Question

A capacitor of capacitance ${{C}_{0}}$ is charged to a potential ${{V}_{0}}$ and is connected with another capacitor of capacitance $C$ as shown. After closing the switch $S$ , the common potential across the two capacitors becomes \[V\] . The capacitance $C$ is given by:
A. $\dfrac{{{C}_{0}}\left( {{V}_{0}}-V \right)}{{{V}_{0}}}$
B. $\dfrac{{{C}_{0}}\left( V-{{V}_{0}} \right)}{{{V}_{0}}}$
C. $\dfrac{{{C}_{0}}\left( V+{{V}_{0}} \right)}{{{V}_{0}}}$
D. $\dfrac{{{C}_{0}}\left( {{V}_{0}}-V \right)}{V}$

Answer 1

Hint: Calculate the initial charge stored in the capacitor, then calculate the final charge stored in the capacitor with potential $V$, we know all the charges in a system must be conserved and it cannot be dissipated.

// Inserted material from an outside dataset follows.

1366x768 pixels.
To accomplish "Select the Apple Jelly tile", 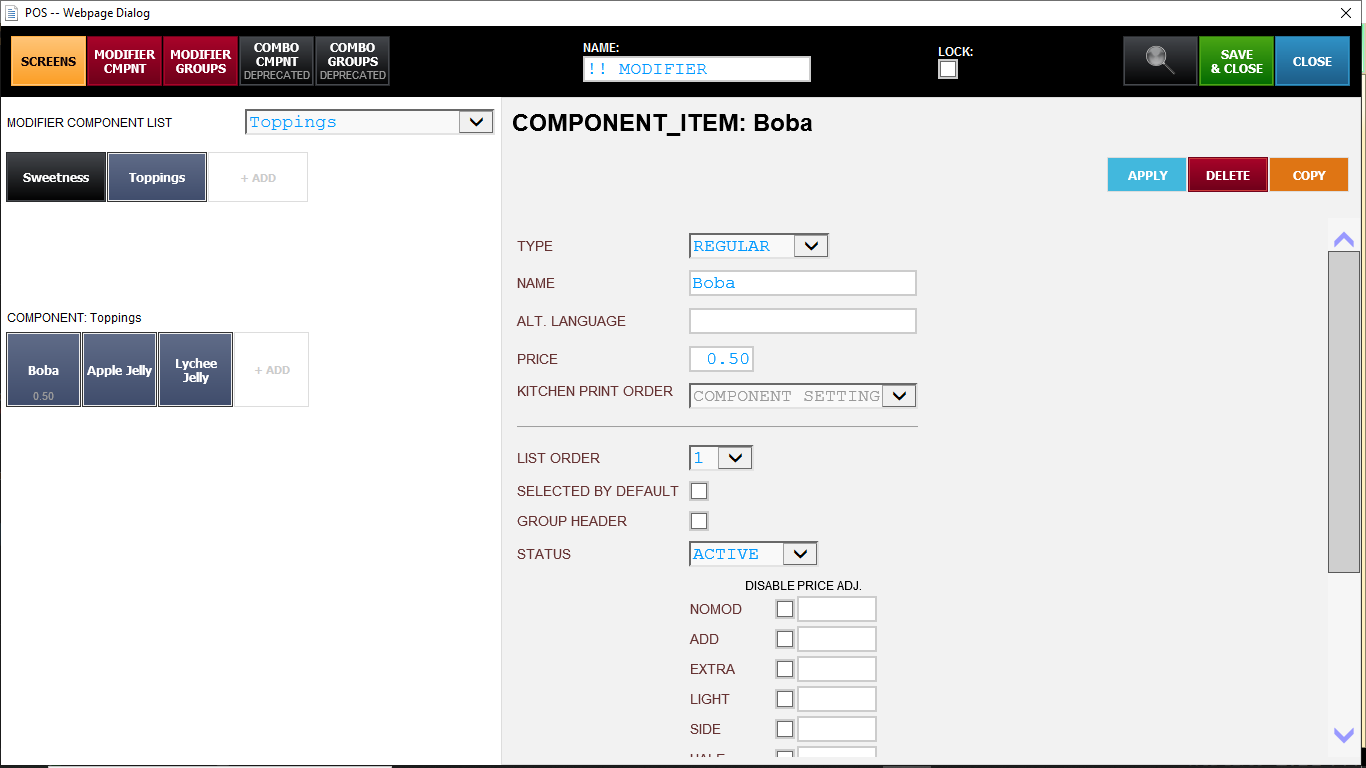I will point(120,370).
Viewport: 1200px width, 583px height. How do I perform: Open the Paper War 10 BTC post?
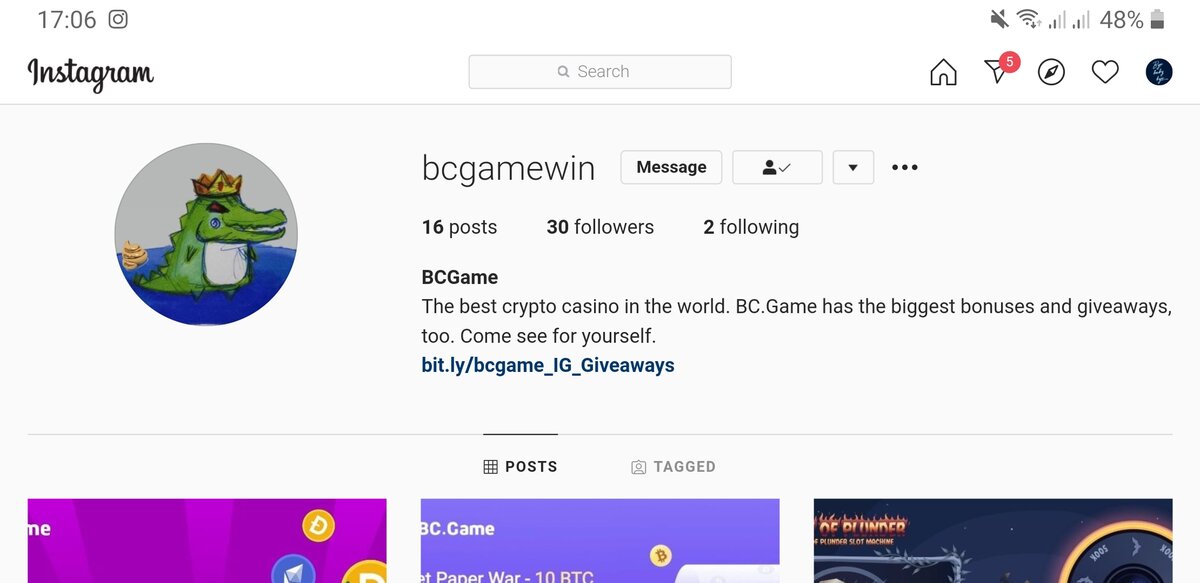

Complete step-by-step answer:

Given,
The initial charge stored in the capacitor A is ${{C}_{0}}{{V}_{0}}$.
The final charge stored in the capacitor A when a potential $V$is introduced is ${{C}_{0}}V$

The final charge in the capacitor $C$ is $CV$

We know, total charge must be conserved,
$\therefore {{C}_{0}}{{V}_{0}}={{C}_{0}}V+CV$
$\Rightarrow C=\dfrac{{{C}_{0}}\left( {{V}_{0}}-V \right)}{V}$
The correct option is (D).

Additional Information:
Capacitance is the potential of a system to store an electric charge.
$q=CV$ is the formula for capacitance, where q is the charge, C is the capacitance and V is the potential or voltage.
A device that shows capacitance is known as capacitor.
Farads(F) is the unit of capacitance.
The law of conservation of energy states that the total energy of a system stays constant and it can never be changed without any external features.

Note: The capacitor A initially had charge ${{V}_{0}}$ , but when the circuit was closed, the common potential between the two capacitors became V. Thus we at first have to find the initial charge then the final charge and they are conserved.